▶ DATA FOR ANALYSIS:
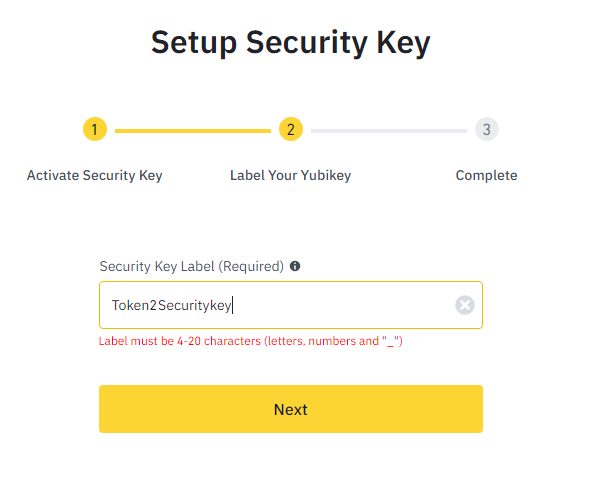Click the Setup Security Key heading

pos(291,43)
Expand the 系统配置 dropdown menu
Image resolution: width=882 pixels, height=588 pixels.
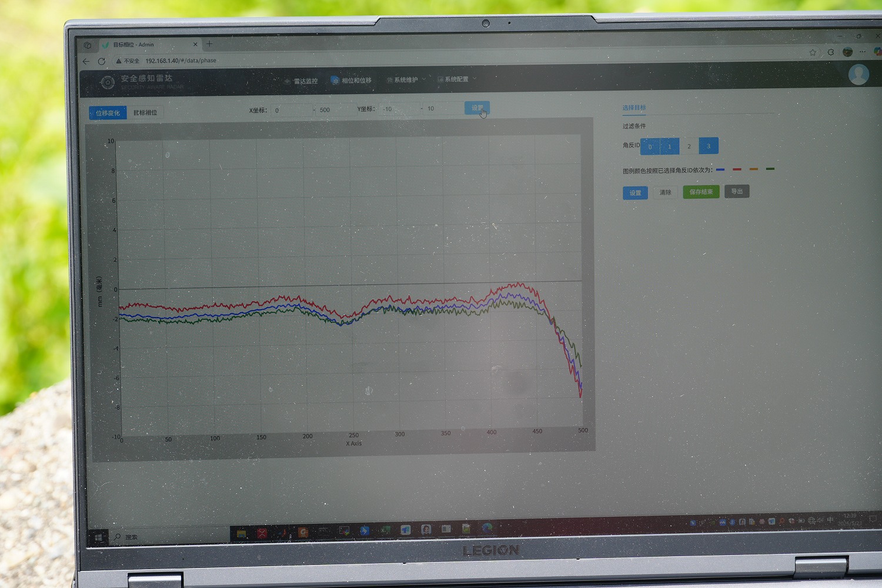(x=457, y=79)
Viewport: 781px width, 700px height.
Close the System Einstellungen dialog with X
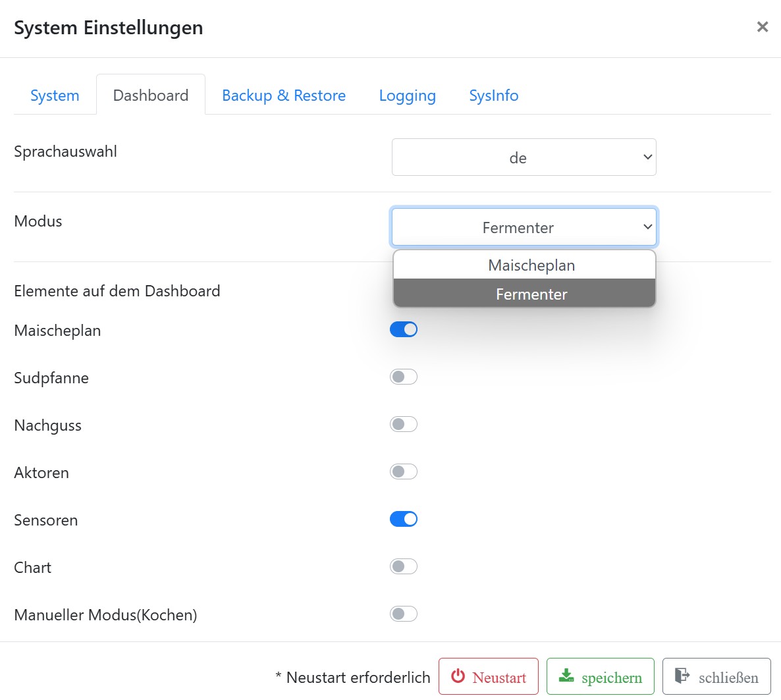(x=762, y=27)
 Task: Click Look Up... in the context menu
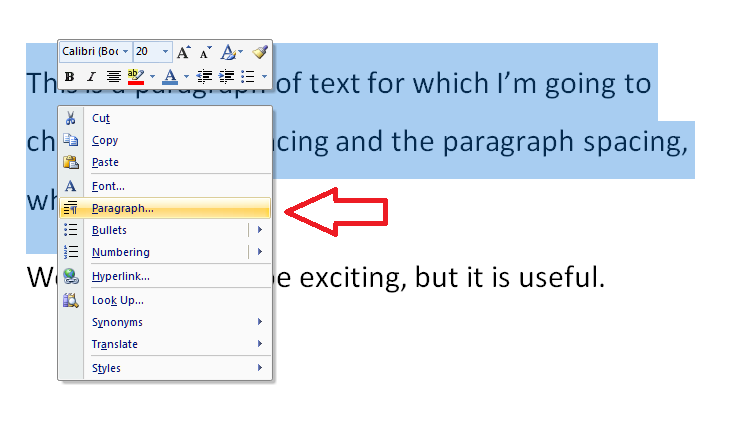[x=118, y=300]
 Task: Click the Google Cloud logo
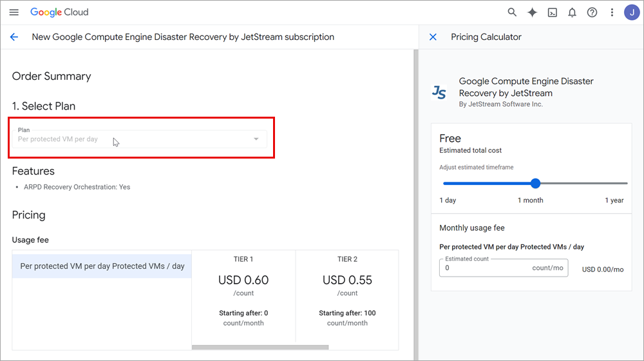pyautogui.click(x=59, y=12)
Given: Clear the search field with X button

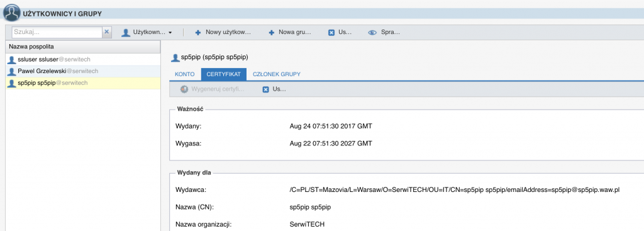Looking at the screenshot, I should (x=107, y=32).
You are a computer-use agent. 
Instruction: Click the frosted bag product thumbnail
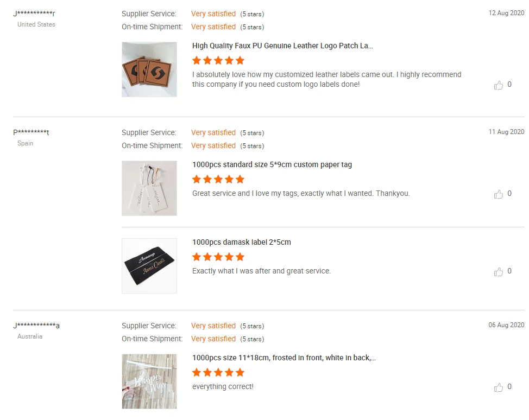[149, 381]
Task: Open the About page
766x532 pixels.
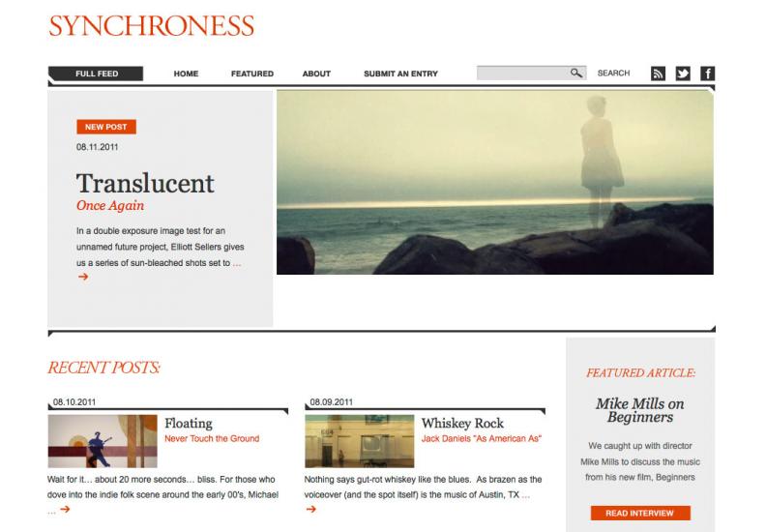Action: click(x=316, y=74)
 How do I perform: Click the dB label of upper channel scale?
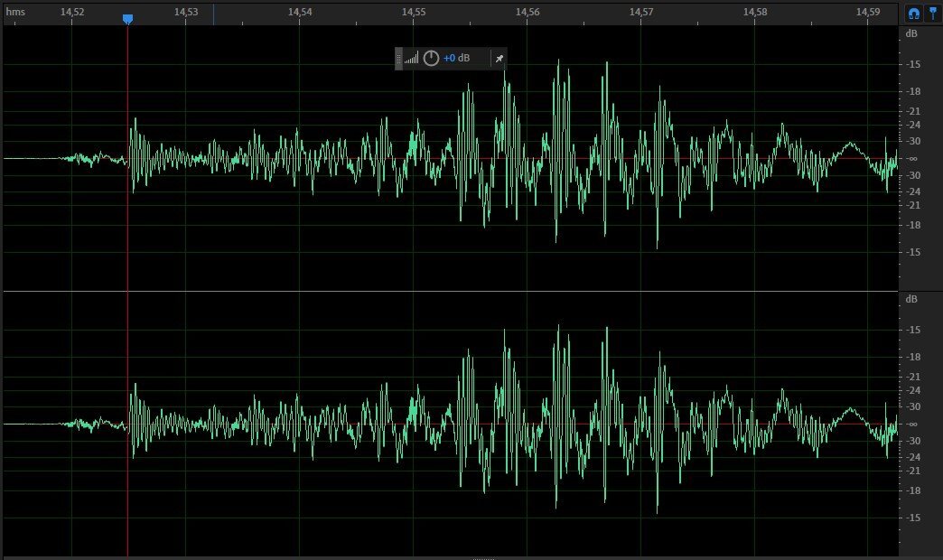click(x=911, y=33)
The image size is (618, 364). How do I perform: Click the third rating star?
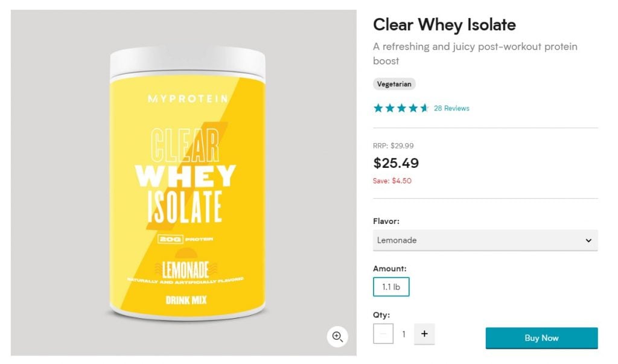click(x=401, y=108)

▶ WORK INSTRUCTION: Reproduce exactly and only the lines from the line that contains "The image size" to the end of the data above, both ends included. No pictures go in the copy.

▶ EXERCISE ANSWER:
The image size is (618, 364). How do I perform: Click the third rating star?
click(x=401, y=108)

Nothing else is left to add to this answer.